**Exercise:**
Your output should be the lines from the one containing "Instruction: Jump to Danger zone in sidebar" through the end of the listing, exact and inclusive, with no pictures.
---
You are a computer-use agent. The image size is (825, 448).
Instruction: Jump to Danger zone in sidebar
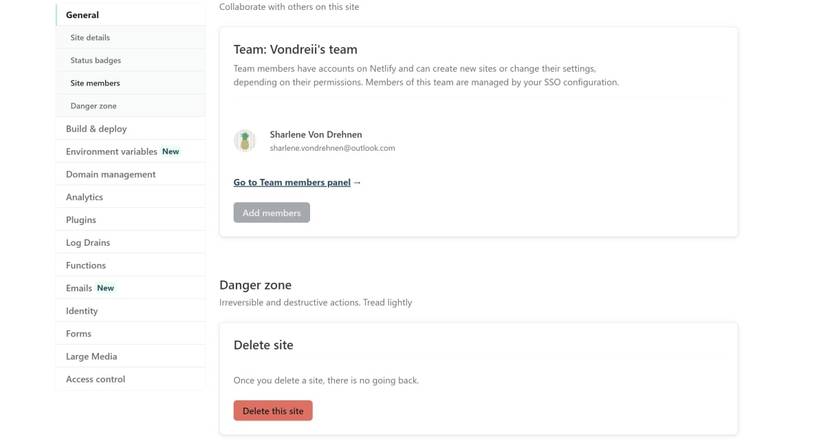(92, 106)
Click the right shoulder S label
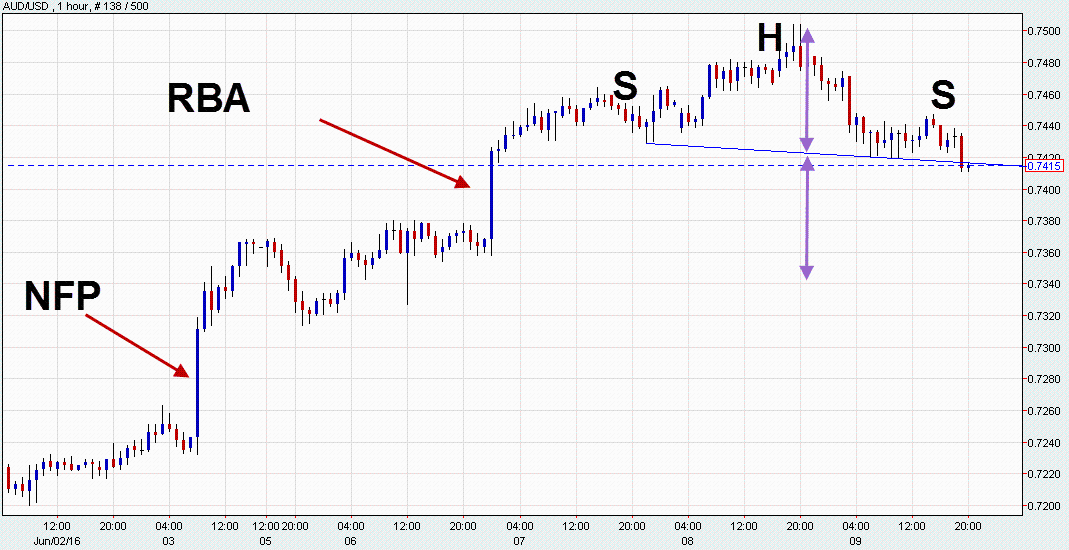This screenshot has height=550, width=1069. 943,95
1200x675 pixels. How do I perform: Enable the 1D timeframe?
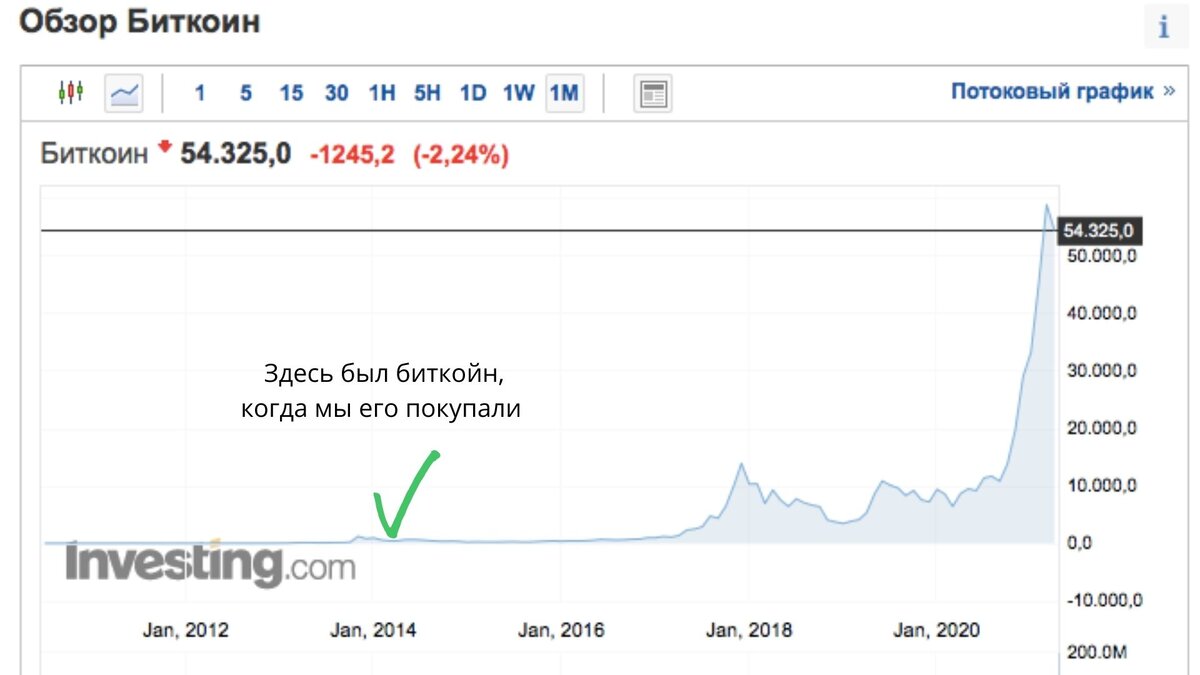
---
**Task result:**
Instruction: Jump to Danger zone in sidebar
(92, 106)
Click the right shoulder S label
This screenshot has height=550, width=1069. 943,95
1200x675 pixels. How do I perform: Enable the 1D timeframe?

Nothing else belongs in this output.